THE PROBLEM =
For this exercise, restate the records word for word.

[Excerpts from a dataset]
========================================
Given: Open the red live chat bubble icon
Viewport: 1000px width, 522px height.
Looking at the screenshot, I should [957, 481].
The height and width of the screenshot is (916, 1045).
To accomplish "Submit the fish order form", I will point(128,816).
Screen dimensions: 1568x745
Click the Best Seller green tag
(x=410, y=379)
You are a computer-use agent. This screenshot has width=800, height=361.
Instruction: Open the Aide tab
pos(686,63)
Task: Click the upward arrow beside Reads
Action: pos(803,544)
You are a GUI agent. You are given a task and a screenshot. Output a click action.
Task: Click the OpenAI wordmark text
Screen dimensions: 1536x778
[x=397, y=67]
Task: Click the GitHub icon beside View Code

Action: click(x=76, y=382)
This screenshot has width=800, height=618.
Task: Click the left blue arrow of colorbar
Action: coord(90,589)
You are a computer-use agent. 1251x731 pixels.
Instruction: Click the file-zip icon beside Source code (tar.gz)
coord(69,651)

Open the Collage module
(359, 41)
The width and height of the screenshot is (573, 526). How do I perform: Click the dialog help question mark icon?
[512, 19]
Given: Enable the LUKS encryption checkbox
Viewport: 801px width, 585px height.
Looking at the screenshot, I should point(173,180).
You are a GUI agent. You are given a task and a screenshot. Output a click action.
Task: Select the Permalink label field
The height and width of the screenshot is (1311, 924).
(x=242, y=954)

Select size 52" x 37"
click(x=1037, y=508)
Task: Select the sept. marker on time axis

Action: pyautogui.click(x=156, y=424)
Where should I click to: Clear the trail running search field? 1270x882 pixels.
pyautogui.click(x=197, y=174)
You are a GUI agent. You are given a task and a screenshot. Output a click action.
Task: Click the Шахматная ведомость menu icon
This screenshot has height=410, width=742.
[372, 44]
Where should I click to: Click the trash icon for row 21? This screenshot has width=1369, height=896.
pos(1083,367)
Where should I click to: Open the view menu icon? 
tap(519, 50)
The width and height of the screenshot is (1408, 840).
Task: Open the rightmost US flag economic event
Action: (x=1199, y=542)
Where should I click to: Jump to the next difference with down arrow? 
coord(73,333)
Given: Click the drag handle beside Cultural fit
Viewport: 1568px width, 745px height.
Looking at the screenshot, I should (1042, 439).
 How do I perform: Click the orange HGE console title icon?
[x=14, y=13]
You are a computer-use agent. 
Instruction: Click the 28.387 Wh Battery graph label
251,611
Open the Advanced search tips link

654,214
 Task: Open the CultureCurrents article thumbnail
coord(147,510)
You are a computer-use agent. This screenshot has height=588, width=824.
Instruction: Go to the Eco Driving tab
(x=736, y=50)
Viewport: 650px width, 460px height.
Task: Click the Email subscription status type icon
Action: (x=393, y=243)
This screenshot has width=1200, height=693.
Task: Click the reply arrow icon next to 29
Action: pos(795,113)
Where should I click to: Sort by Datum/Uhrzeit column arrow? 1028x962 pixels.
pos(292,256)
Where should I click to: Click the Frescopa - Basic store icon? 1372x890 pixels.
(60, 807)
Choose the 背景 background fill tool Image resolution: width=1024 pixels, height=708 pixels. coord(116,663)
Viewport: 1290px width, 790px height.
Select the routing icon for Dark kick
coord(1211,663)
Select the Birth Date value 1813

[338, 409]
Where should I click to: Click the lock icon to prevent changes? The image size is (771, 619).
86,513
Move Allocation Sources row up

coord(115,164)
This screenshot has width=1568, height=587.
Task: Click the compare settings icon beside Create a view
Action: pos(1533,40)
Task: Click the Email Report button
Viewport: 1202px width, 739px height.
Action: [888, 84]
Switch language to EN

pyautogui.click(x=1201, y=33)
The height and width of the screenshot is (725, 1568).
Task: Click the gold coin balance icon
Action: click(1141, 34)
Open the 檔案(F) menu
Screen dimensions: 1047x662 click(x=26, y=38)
========================================
YOUR SOLUTION =
Given: Open the red live chat bubble icon
Viewport: 1000px width, 522px height.
Looking at the screenshot, I should [957, 481].
The height and width of the screenshot is (916, 1045).
To accomplish "Submit the fish order form", I will point(128,816).
Screen dimensions: 1568x745
Click the Best Seller green tag
(x=410, y=379)
You are a computer-use agent. This screenshot has width=800, height=361.
Instruction: Open the Aide tab
pos(686,63)
Task: Click the upward arrow beside Reads
Action: pos(803,544)
You are a GUI agent. You are given a task and a screenshot. Output a click action.
Task: Click the OpenAI wordmark text
Screen dimensions: 1536x778
[x=397, y=67]
Task: Click the GitHub icon beside View Code

Action: click(x=76, y=382)
This screenshot has width=800, height=618.
Task: Click the left blue arrow of colorbar
Action: coord(90,589)
You are a computer-use agent. 1251x731 pixels.
Instruction: Click the file-zip icon beside Source code (tar.gz)
coord(69,651)

Open the Collage module
(359, 41)
The width and height of the screenshot is (573, 526). How do I perform: Click the dialog help question mark icon?
[512, 19]
Given: Enable the LUKS encryption checkbox
Viewport: 801px width, 585px height.
Looking at the screenshot, I should point(173,180).
You are a GUI agent. You are given a task and a screenshot. Output a click action.
Task: Select the Permalink label field
The height and width of the screenshot is (1311, 924).
(x=242, y=954)

Select size 52" x 37"
click(x=1037, y=508)
Task: Select the sept. marker on time axis

Action: pyautogui.click(x=156, y=424)
Where should I click to: Clear the trail running search field? 1270x882 pixels.
pyautogui.click(x=197, y=174)
You are a GUI agent. You are given a task and a screenshot. Output a click action.
Task: Click the Шахматная ведомость menu icon
This screenshot has height=410, width=742.
[372, 44]
Where should I click to: Click the trash icon for row 21? This screenshot has width=1369, height=896.
pos(1083,367)
Where should I click to: Open the view menu icon? 
tap(519, 50)
The width and height of the screenshot is (1408, 840).
Task: Open the rightmost US flag economic event
Action: (x=1199, y=542)
Where should I click to: Jump to the next difference with down arrow? 
coord(73,333)
Given: Click the drag handle beside Cultural fit
Viewport: 1568px width, 745px height.
Looking at the screenshot, I should (1042, 439).
 How do I perform: Click the orange HGE console title icon?
[x=14, y=13]
You are a computer-use agent. 
Instruction: Click the 28.387 Wh Battery graph label
251,611
Open the Advanced search tips link

654,214
 Task: Open the CultureCurrents article thumbnail
coord(147,510)
You are a computer-use agent. This screenshot has height=588, width=824.
Instruction: Go to the Eco Driving tab
(x=736, y=50)
Viewport: 650px width, 460px height.
Task: Click the Email subscription status type icon
Action: (x=393, y=243)
This screenshot has width=1200, height=693.
Task: Click the reply arrow icon next to 29
Action: pos(795,113)
Where should I click to: Sort by Datum/Uhrzeit column arrow? 1028x962 pixels.
pos(292,256)
Where should I click to: Click the Frescopa - Basic store icon? 1372x890 pixels.
(60, 807)
Choose the 背景 background fill tool Image resolution: width=1024 pixels, height=708 pixels. coord(116,663)
Viewport: 1290px width, 790px height.
Select the routing icon for Dark kick
coord(1211,663)
Select the Birth Date value 1813

[338, 409]
Where should I click to: Click the lock icon to prevent changes? The image size is (771, 619).
86,513
Move Allocation Sources row up

coord(115,164)
This screenshot has width=1568, height=587.
Task: Click the compare settings icon beside Create a view
Action: pos(1533,40)
Task: Click the Email Report button
Viewport: 1202px width, 739px height.
Action: [888, 84]
Switch language to EN

pyautogui.click(x=1201, y=33)
The height and width of the screenshot is (725, 1568).
Task: Click the gold coin balance icon
Action: click(1141, 34)
Open the 檔案(F) menu
Screen dimensions: 1047x662 click(x=26, y=38)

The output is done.